Open brubbel opened 5 years ago
Various compressor types have flush()
methods. Search README.rst
for flush
and you should find relevant documentation.
My understanding is that zstd.FLUSH_BLOCK
(which corresponds to ZSTD_e_flush
) will ensure any data written to the compressor so far will be decodeable on a decompressor. I even remember speaking with the zstd maintainers to confirm this behavior. If you are not seeing this behavior, it is either a bug in python-zstandard
or buffering on the output/input streams outside of python-zstandard
could be at fault.
python-zstandard does not call ZSTD_flushStream()
directly. As zstd.h
says, this function is equivalent to ZSTD_compressStream2(zcs, output, &emptyInput, ZSTD_e_flush)

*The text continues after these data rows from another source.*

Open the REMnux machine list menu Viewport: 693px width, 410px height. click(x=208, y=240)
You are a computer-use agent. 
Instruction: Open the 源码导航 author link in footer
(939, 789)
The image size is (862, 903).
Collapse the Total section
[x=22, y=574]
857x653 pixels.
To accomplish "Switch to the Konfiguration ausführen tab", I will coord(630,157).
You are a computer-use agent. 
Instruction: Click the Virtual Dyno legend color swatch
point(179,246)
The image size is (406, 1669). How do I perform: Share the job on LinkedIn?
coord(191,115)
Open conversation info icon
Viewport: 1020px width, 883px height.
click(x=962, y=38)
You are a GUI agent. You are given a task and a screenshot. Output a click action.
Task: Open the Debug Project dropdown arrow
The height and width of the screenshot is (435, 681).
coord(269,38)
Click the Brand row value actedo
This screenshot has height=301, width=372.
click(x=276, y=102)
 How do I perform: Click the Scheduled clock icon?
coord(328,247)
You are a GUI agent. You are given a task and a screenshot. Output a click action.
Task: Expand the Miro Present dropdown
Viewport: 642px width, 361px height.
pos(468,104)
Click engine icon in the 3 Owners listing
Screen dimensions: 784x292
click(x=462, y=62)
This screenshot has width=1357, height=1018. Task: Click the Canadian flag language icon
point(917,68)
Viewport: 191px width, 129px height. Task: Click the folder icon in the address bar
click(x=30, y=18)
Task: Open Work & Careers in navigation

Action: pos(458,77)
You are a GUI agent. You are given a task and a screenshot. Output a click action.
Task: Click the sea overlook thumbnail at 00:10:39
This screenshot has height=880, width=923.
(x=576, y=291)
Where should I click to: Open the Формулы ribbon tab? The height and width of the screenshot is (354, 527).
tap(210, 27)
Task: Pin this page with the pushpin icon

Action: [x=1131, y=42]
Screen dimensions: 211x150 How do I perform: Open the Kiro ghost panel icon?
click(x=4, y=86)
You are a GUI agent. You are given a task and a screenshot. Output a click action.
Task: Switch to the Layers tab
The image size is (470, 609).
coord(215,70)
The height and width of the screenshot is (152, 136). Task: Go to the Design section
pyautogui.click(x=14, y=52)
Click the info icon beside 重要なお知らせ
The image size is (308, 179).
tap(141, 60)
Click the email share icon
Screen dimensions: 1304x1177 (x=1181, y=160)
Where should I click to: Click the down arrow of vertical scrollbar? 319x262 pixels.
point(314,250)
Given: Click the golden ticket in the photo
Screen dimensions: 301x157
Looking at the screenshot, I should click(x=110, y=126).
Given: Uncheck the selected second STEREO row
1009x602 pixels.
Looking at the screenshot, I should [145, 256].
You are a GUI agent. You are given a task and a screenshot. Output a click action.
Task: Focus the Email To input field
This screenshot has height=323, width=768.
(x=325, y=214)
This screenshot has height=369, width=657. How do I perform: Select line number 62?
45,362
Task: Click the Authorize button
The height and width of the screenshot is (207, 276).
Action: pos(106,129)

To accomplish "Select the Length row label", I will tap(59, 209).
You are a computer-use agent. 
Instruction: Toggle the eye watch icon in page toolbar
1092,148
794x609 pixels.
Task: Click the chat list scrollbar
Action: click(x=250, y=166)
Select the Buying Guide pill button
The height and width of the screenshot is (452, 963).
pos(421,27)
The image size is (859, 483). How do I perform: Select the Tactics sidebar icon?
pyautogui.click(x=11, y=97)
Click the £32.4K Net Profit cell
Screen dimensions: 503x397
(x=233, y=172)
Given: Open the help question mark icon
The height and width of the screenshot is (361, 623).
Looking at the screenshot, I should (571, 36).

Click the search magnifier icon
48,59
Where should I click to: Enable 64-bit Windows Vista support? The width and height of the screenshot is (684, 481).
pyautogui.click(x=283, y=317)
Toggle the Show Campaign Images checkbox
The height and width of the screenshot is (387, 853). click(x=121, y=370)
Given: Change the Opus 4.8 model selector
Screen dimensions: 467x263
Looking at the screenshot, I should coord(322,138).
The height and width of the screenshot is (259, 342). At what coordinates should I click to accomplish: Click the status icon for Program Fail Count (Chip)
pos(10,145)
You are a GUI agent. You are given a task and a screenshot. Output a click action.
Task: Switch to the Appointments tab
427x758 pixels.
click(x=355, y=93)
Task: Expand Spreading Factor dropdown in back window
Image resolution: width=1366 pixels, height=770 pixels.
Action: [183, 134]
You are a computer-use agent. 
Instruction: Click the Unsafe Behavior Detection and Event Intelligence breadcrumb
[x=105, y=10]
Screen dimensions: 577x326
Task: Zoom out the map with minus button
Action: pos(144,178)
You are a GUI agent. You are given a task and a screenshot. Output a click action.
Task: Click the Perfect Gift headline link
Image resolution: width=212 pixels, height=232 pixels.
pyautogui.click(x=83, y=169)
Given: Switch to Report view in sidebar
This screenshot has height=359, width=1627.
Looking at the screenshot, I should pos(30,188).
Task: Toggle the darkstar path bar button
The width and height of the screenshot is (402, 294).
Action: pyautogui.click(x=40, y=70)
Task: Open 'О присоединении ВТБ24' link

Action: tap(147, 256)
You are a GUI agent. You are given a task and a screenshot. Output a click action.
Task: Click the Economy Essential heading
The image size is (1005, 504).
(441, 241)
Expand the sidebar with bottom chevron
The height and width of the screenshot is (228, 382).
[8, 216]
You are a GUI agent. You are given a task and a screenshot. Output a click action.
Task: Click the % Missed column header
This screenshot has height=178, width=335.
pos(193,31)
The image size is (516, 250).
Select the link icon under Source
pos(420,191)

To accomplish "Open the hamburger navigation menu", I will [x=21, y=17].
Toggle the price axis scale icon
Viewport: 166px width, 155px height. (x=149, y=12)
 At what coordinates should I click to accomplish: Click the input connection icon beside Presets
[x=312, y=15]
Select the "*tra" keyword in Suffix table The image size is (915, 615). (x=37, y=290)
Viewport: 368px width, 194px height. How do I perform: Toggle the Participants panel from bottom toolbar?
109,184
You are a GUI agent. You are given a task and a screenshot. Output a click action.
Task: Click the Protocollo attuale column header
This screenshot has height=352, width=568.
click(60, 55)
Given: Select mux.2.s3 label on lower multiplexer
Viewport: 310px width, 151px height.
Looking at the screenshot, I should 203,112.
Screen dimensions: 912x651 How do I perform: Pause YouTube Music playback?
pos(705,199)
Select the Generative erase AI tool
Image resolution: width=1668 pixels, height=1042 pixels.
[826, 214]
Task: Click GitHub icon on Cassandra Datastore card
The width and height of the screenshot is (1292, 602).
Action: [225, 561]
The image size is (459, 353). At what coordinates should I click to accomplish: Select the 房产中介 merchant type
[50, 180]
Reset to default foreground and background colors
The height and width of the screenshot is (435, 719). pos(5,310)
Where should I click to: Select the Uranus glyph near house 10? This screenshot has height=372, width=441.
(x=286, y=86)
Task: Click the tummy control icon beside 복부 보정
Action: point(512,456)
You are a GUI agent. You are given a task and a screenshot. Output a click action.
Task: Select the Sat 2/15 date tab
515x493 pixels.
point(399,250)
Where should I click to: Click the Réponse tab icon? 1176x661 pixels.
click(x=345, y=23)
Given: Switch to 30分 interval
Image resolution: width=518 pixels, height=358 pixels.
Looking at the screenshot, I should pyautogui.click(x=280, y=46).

. And this should be what some flush()
methods are calling.
If you want to audit the source code, I recommend reading cffi.py
, as the Python code is a bit easier to comprehend than the C code. The CFFI and C bindings should be functionality equivalent.
My understanding is that zstd.FLUSH_BLOCK (which corresponds to ZSTD_e_flush) will ensure any data written to the compressor so far will be decodeable on a decompressor.
That is correct. One can start to decompress, but from my tests I have to conclude that not all data is flushed by the compressor. If FLUSH_FRAME is called, it does sync all data but also resets the current dictionary.
This is in contrast to zlib.Z_SYNC_FLUSH, which flushes all data, but allows to continue with the same dictionary.
Would it be possible for you to articulate your request in terms of zstd C API calls and/or python-zstandard functions? I'm not sure I fully understand what it is you are trying to do. We seem to be talking about the streaming APIs. But dictionaries are also involved. There's enough combinations that I'm not sure exactly what the request is for.
Is there currently a binding to ZSTD_flushStream()?
It seems that zstd.FLUSH_BLOCK does allow the decompressor to decode valid data, but not up to the latest data written into the compressor.